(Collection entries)
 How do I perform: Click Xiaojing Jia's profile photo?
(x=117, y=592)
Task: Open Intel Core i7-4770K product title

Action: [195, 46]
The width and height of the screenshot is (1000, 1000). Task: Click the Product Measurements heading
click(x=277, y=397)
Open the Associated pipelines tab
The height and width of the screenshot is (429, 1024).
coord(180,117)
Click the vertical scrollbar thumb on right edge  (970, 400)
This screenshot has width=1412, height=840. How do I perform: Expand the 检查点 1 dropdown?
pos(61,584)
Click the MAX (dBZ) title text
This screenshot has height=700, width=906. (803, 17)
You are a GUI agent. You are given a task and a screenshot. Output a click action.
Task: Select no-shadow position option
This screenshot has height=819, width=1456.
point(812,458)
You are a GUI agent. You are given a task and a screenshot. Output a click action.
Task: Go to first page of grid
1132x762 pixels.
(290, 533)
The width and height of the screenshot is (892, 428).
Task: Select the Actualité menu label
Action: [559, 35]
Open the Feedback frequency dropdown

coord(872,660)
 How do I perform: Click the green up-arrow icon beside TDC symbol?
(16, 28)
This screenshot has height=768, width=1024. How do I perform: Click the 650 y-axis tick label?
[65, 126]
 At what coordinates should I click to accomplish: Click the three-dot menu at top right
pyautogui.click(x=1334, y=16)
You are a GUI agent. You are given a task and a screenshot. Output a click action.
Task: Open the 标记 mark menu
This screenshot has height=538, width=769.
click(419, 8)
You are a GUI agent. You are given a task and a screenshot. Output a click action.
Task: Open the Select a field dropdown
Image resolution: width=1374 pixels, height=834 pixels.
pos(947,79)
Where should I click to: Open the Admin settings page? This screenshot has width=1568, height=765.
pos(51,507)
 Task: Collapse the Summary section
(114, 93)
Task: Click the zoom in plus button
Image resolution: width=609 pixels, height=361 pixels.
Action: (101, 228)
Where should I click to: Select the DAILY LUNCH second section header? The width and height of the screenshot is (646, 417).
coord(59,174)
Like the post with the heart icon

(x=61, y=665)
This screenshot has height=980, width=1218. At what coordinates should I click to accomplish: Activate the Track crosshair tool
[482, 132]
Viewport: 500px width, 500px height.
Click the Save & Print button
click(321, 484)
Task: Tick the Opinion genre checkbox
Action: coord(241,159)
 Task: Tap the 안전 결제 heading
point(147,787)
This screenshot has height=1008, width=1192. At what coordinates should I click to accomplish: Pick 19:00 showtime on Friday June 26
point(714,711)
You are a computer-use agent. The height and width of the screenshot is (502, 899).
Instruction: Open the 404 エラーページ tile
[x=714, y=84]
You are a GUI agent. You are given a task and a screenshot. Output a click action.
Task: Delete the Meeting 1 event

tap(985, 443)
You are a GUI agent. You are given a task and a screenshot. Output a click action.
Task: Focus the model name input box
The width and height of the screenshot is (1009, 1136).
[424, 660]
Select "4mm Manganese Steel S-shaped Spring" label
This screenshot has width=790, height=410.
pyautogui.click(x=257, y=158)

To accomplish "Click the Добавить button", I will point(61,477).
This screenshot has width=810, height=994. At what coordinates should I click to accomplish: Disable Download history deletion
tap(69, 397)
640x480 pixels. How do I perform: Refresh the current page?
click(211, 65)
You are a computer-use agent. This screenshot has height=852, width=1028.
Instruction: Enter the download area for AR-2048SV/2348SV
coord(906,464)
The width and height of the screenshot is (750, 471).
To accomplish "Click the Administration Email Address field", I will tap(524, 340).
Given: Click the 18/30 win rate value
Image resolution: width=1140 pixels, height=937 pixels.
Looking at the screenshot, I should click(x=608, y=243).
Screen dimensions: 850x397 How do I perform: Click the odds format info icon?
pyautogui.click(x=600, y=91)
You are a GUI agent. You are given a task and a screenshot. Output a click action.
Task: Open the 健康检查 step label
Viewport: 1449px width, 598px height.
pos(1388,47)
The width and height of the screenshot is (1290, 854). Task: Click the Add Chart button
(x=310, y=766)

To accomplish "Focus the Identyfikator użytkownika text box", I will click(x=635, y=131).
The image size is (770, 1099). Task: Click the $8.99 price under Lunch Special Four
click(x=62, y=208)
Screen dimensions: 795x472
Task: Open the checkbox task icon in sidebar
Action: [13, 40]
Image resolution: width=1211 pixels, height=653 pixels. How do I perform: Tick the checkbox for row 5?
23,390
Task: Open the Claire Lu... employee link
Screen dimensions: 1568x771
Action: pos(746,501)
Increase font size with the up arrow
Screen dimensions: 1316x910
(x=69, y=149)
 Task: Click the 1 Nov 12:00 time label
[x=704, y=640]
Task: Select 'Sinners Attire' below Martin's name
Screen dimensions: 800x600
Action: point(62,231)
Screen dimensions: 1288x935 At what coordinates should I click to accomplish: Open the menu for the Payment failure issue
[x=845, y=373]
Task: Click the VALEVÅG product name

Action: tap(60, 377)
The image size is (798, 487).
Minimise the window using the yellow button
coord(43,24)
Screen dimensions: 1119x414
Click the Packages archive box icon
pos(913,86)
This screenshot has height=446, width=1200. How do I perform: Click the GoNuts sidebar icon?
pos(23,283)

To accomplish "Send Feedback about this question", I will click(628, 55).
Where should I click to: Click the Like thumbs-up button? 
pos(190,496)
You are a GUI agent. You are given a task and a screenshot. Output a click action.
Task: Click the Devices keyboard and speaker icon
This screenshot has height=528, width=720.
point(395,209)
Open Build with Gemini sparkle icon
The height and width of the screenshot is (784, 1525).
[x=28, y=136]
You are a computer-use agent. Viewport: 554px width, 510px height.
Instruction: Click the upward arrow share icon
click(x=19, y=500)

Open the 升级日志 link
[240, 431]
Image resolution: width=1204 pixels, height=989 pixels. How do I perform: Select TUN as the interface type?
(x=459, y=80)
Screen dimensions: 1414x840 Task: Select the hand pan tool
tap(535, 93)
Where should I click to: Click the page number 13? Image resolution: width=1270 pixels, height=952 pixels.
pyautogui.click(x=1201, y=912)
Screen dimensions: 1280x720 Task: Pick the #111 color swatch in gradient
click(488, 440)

- **SHORT TASK**
Pick out every line of the records above that contains the string "checkbox".

- **THE RESULT**
Task: Tick the Opinion genre checkbox
Task: Open the checkbox task icon in sidebar
Image resolution: width=1211 pixels, height=653 pixels. How do I perform: Tick the checkbox for row 5?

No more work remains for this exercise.